La maggior parte degli editor HTML WYSIWYG ha una portata enorme: l'implementazione di ogni browser ha il proprio set di bug e stranezze e gli sviluppatori JavaScript devono risolvere le problematiche. Trix elude queste incongruenze trattando il contenuto modificabile come un dispositivo I / O: quando l'input si fa strada nell'editor, Trix converte quell'input in un'operazione di modifica sul suo modello di documento interno, quindi riproduce nuovamente quel documento nell'editor. Questo dà a Trix il controllo completo su ciò che accade dopo ogni pressione di un tasto.

Installazione:

rails action_text:install

 

# app/models/message.rb

class Message < ApplicationRecord

has_rich_text :content

end

SICUREZZA

Nessun aggiornamento serio è completo senza alcuni miglioramenti sulla sicurezza. Rails 6 non delude nemmeno su questo fronte.

Il primo notevole aggiornamento della sicurezza è l'aggiunta del supporto per l'autorizzazione dell'host.

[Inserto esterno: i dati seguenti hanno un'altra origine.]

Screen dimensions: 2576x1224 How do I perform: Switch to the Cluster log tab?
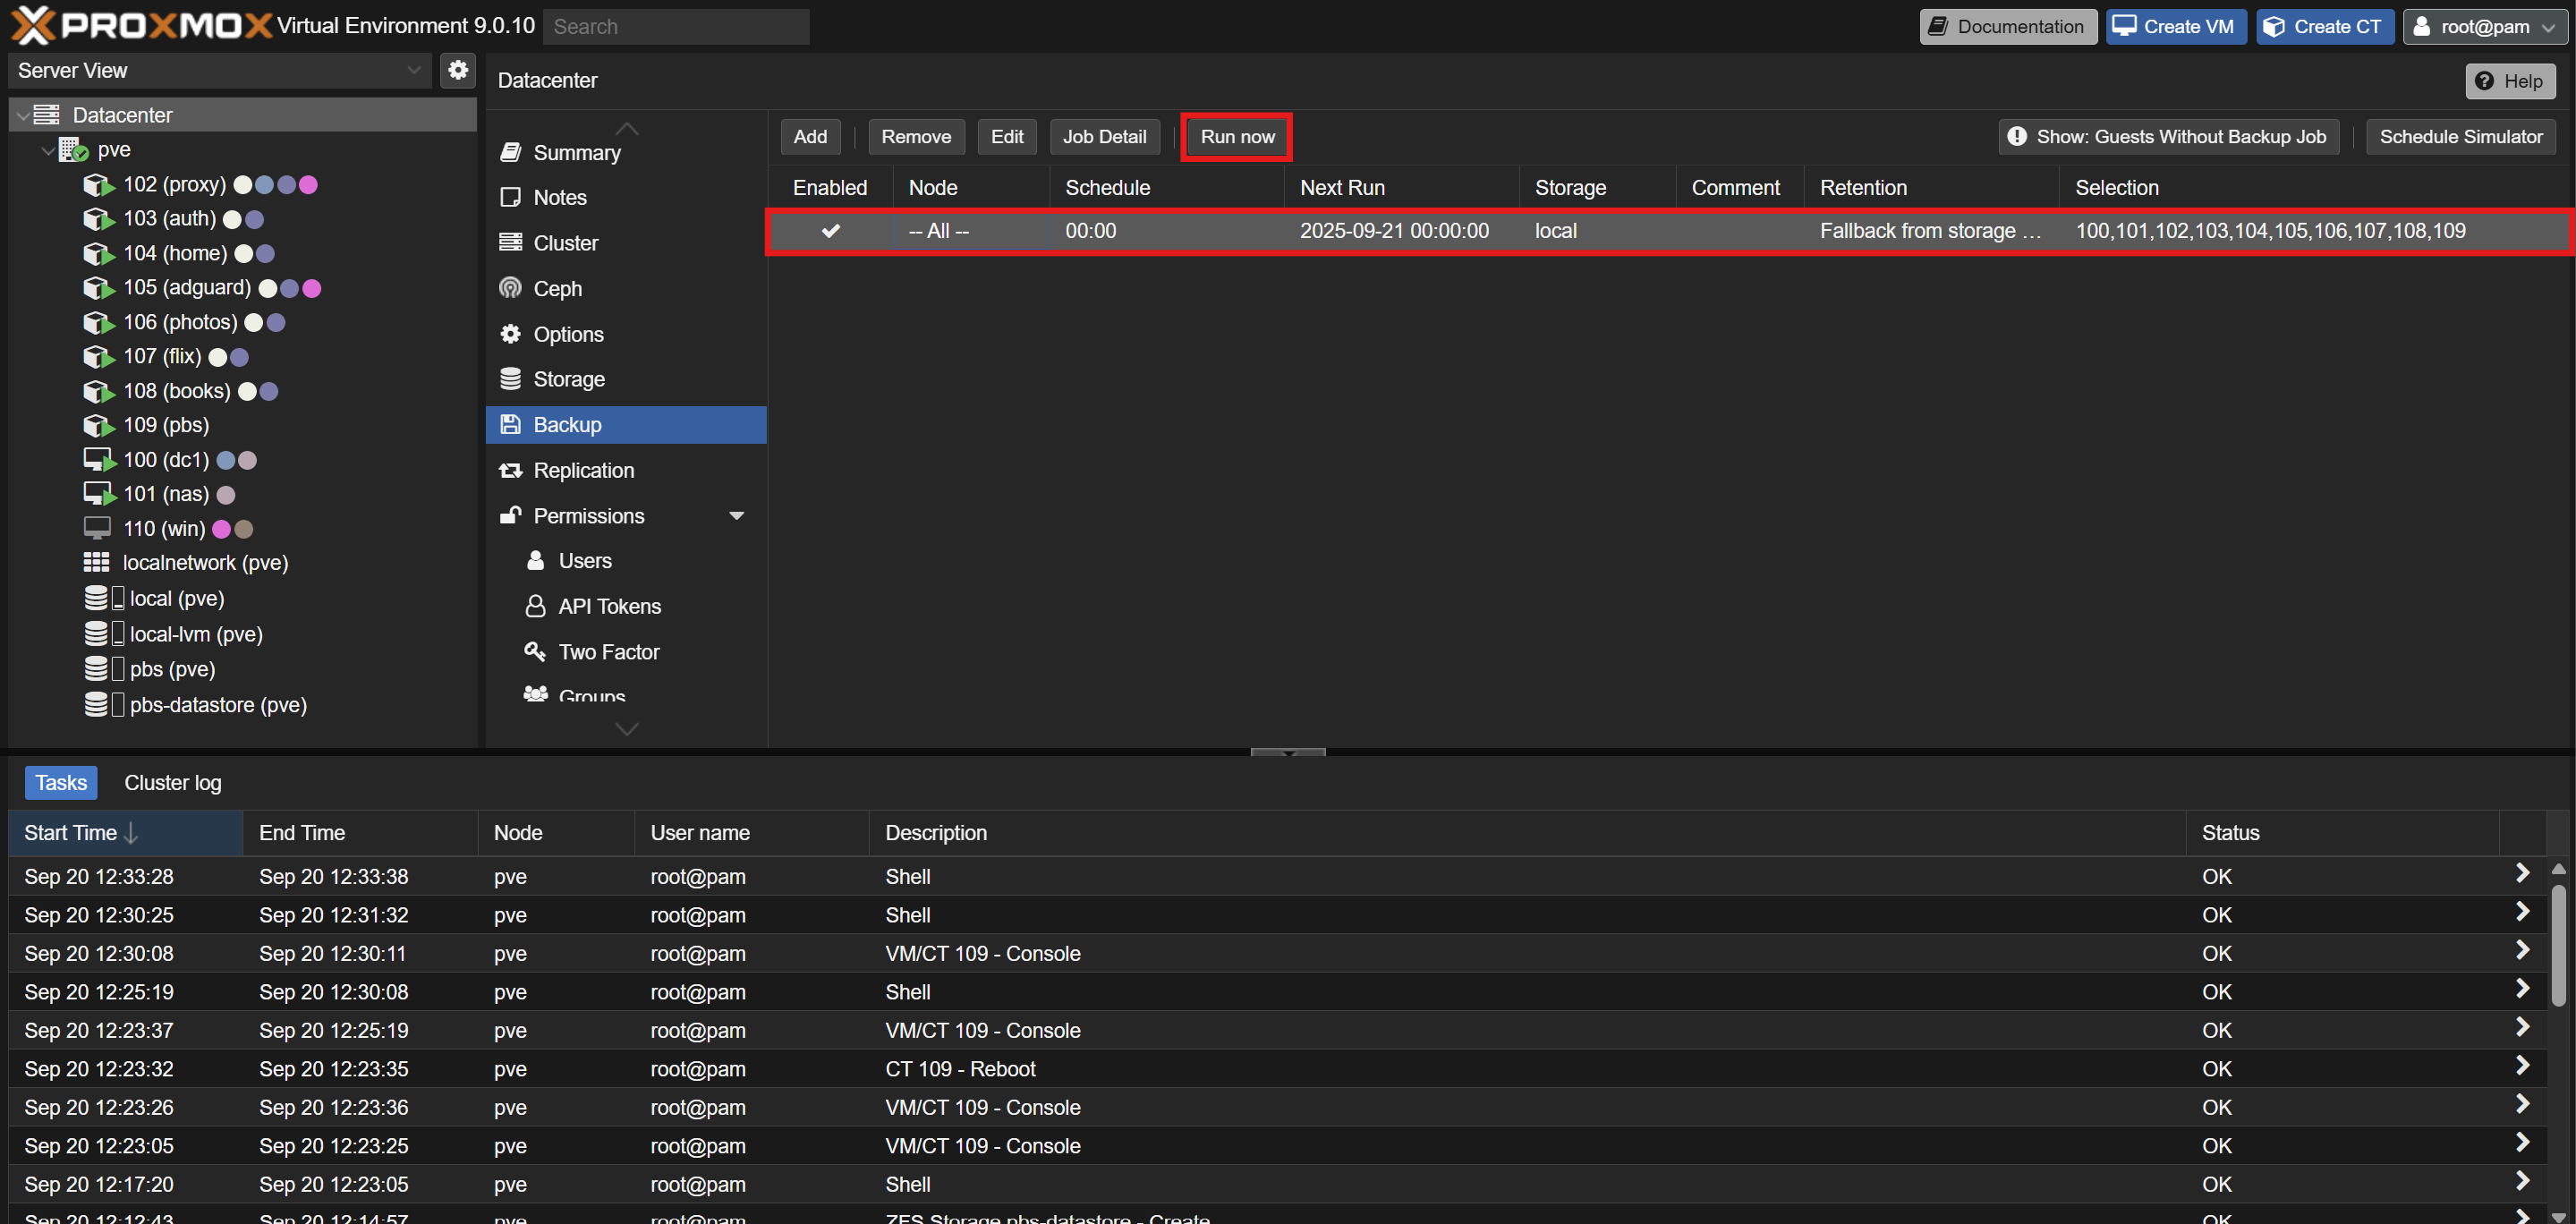pos(173,782)
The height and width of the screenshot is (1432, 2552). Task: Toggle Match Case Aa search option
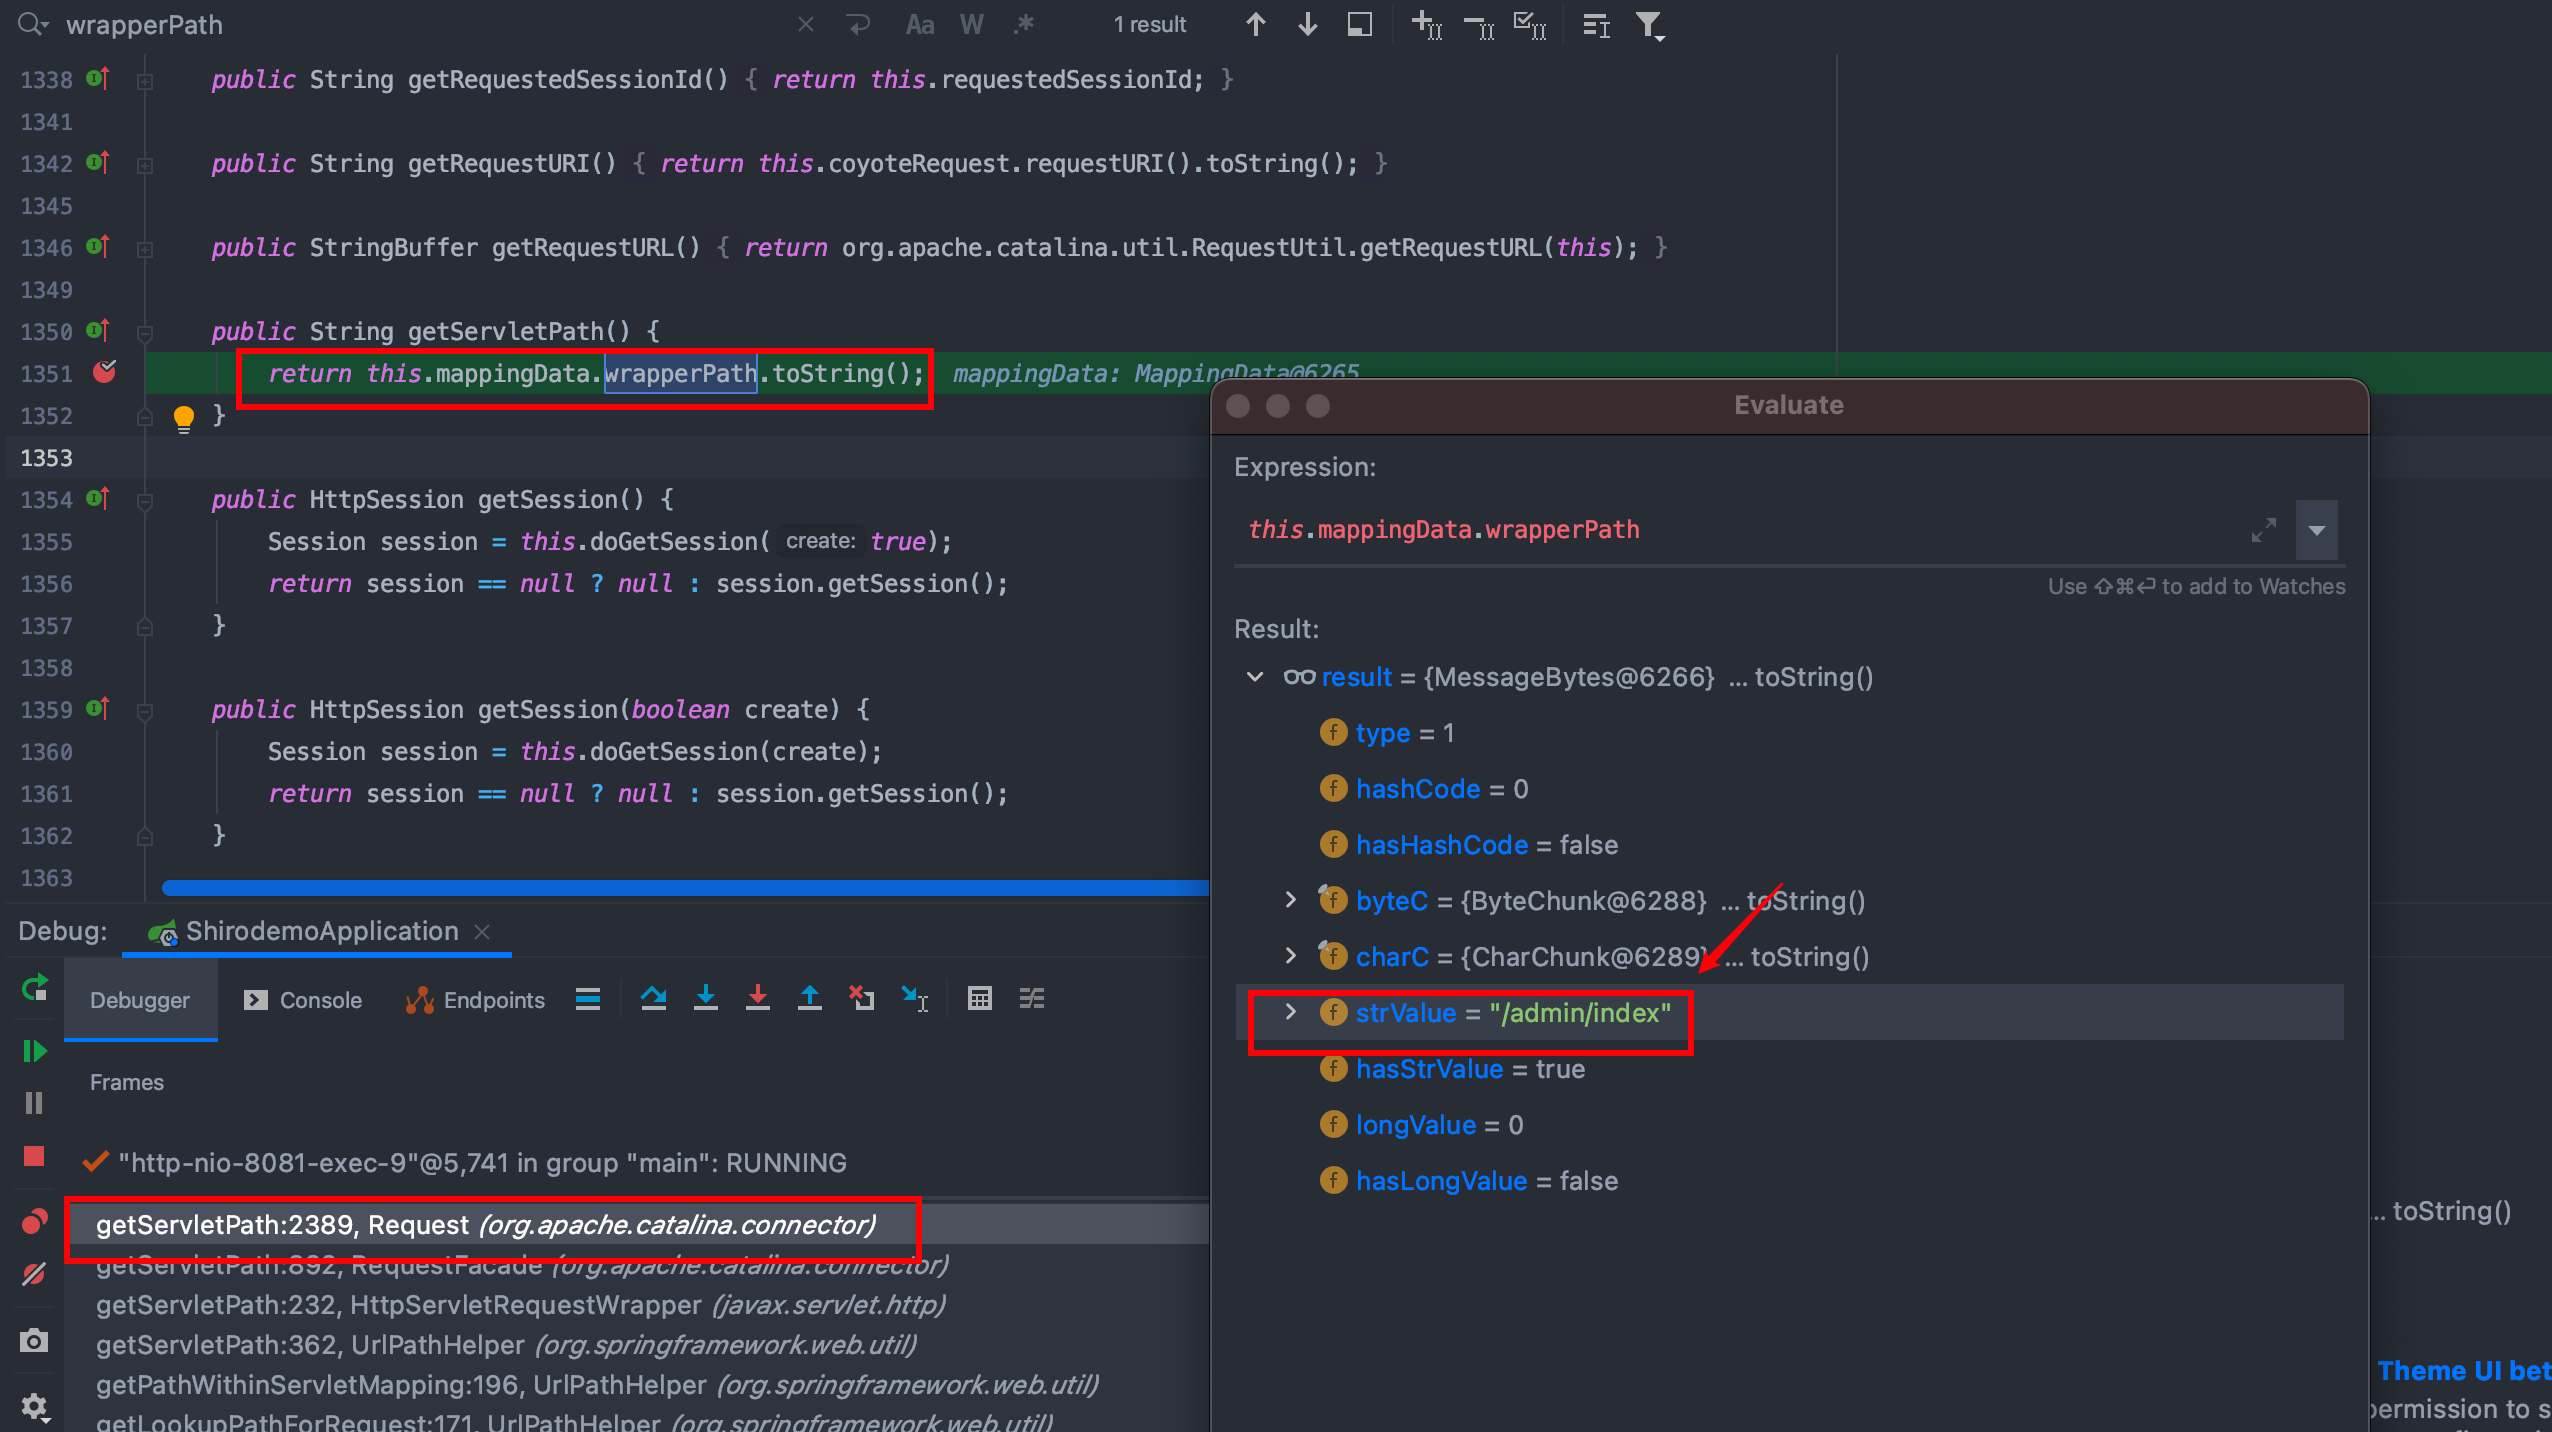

L'autorizzazione host è un nuovo middleware che protegge dagli attacchi di rebinding DNS consentendo esplicitamente agli host di inviare una richiesta. Ciò significa che puoi definire gli host che possono accedere alle applicazioni. Un altro aggiornamento della sicurezza ha lo scopo di contrastare gli attacchi che tentano di copiare il valore firmato / crittografato di un cookie e utilizzarlo come valore di un altro cookie. Lo fa nascondendo il nome del cookie nel campo dello scopo che viene quindi firmato / crittografato insieme al valore dello stesso cookie. Quindi, lato server, verifichiamo i nomi dei cookie e scartiamo quelli attaccati.

È necessario abilitare action_dispatch.use_cookies_with_metadata per utilizzare questa funzione, scrivendo i cookie con il nuovo scopo e i metadati di scadenza incorporati.

DUNQUE CONVIENE AGGIORNARE A RAILS 6?

Rails 6 è certamente un aggiornamento importante da fare, anche se pochi lo definirebbero un punto di svolta.

Dato che Ruby on Rails è in circolazione da anni, poche persone si aspettano cambiamenti rivoluzionari, ma la sua sesta incarnazione sicuramente porta con sé diverse potenzialità.

Alcune funzionalità implementate in Rails 6, infatti, hanno il potenziale per risparmiare molto tempo di sviluppo, migliorare la sicurezza, la robustezza e così via.

In conclusione: Rails è un framework “maturo”, molti sviluppatori rimangono entusiasti del suo futuro e con il rilascio di Rails 6, il tutto è diventato ancora migliore.

Ovviamente, l’elenco delle nuove funzionalità descritte è incompleto e per visualizzare l’intero set di modifiche, è necessario visionare il changelog.

Inoltre, ci sono diverse “deprecations” che vanno prese in considerazione.

Per visualizzare tutti i cambiamenti di questa nuova release, è possibile leggere le note di rilascio.